Appellant places principal reliance for reversal on the contention that the district court committed error in admitting into evidence statements of appellant which were the fruits of an alleged illegal search and seizure. In the alternative, he argues that the statements were inadmissible because they were involuntary in that they were made while he was intoxicated. In addition, appellant urges that his motion for judgment of acquittal should have been granted because the government failed to prove the requisite knowledge on his part that the vehicle was stolen. Finally, he argues that the court erred in allowing the government to cross-examine him as to two prior criminal convictions.1 We reverse on the search and seizure question.


On June 12, 1968, Mrs. Ruth S. Cadwell parked her Oldsmobile at a shopping center in Atlanta, Georgia. Two hours later, she discovered that the vehicle was missing. Three days later appellant was arrested in Pensacola Florida, and charged with driving while intoxicated. It was later determined that he was driving the car stolen from Mrs. Cadwell and the indictment which forms the subject matter of this appeal followed.

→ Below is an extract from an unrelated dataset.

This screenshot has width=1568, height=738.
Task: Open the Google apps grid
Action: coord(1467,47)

The arrest occurred early in the morning hours when Deputy Sheriff Powell observed a car swerving down the street after leaving a bar in Pensacola. Suspecting that the driver was intoxicated, Powell and two other officers stopped the car and asked the driver, appellant, to perform several physical tests. He was unable to perform the tests, and was thereupon arrested. The vehicle which appellant had been driving was driven to the jail by another deputy sheriff.


After appellant was booked and given a breathalyzer examination, the vehicle was searched. The search, according to the deputy, was in preparation for impounding the vehicle. It appears, however, that the officers conducted a general exploratory search without a warrant and without appellant's consent. They had been unable to find the keys and therefore suspected that the vehicle was stolen.

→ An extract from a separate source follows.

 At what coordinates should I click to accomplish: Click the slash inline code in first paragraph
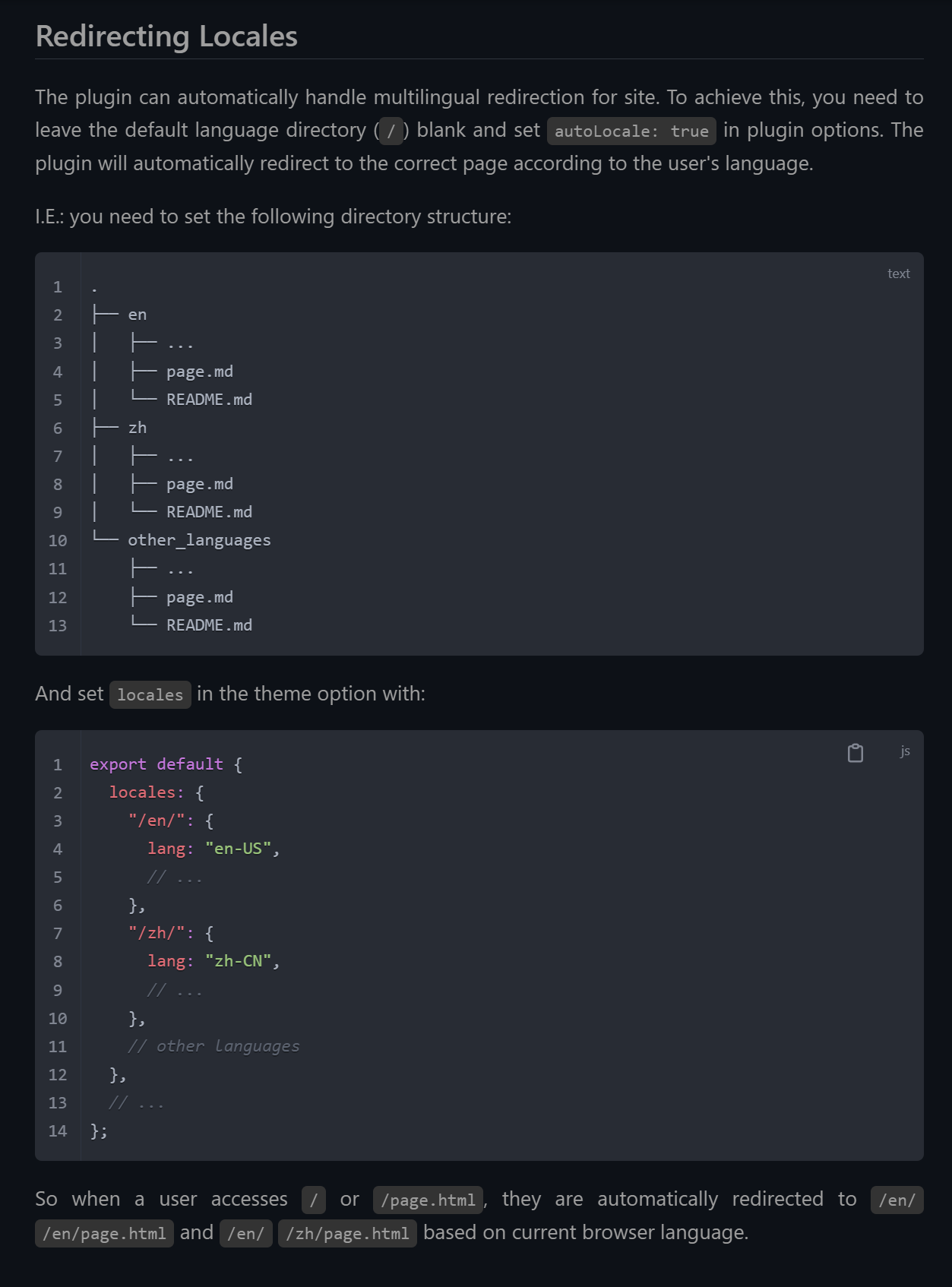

The officers first discovered registration papers in the glove compartment indicating ownership by Richard S. Cadwell. They then removed the rear seat so as to enter the trunk and there found various papers which bore the same name as that on the registration papers. Appellant was immediately questioned about these findings. He was first asked about ownership of the car and replied that it was his. When asked about Richard S. Cadwell, Adams replied that Cadwell was his father-in-law. While the papers discovered in the search were not offered in evidence, they were constantly referred to during the trial. The statements made by appellant with respect to ownership of the vehicle were admitted over objection, and after the denial of a motion to suppress these statements.

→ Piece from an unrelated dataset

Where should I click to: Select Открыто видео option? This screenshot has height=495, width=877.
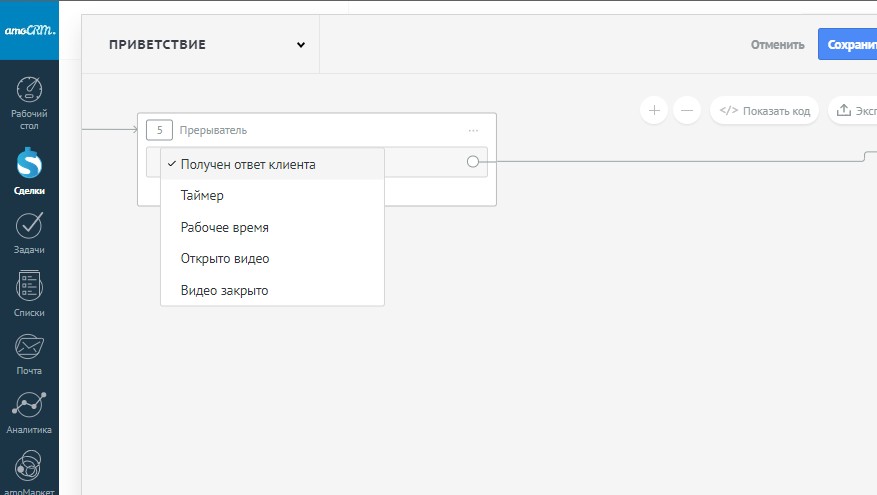coord(225,259)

We conclude that the search was in violation of the defendant's Fourth Amendment rights. As noted in Williams v. United States, 5 Cir., 1969, 412 F.2d 729, a case remarkably similar to this case, "Recent decisions by this Court confirm that for a warrantless search of an automobile under police control to be lawful it must be closely related to the reason for the arrest and the reason the car is in custody." 412 F.2d at 735. This essential nexus is missing here. The police conducted a warrantless general exploratory search (even to the extent of removing a part of the rear seat to enter the trunk), unrelated to the reason for the arrest and the custody of the car. The search far exceeded what would have been necessary for identification purposes only. Indeed, from aught that appears, the serial number of the vehicle was not obtained. The search was not necesary to protect the officers, no emergency existed, nor was there danger that evidence might be lost, or that the vehicle might be removed. Accordingly, we conclude that the evidence obtained through and as a result of the search including the statements which were the fruits thereof, was not admissble. See also Preston v. United States, 1964, 376 U.S. 364, 84 S.Ct. 881, 11 L.Ed.2d 777; Williams v. United States, 5 Cir., 1967, 382 F.2d 48. Cf. Cooper v. California, 1967, 386 U.S. 58, 87 S.Ct. 788, 17 L.Ed.2d 730. See also Chimel v. California, 1969, 395 U.S. 752, 89 S.Ct. 2034, 23 L.Ed.2d 685, 694, Fn. 9, where the Supreme Court reiterated "* * * the recognized principle that, assuming the existence of probable cause, automobiles and other vehicles may be searched without warrants `where it is not practicable to secure a warrant because the vehicle can be quickly moved out of the locality or jurisdiction in which the warrant must be sought.'"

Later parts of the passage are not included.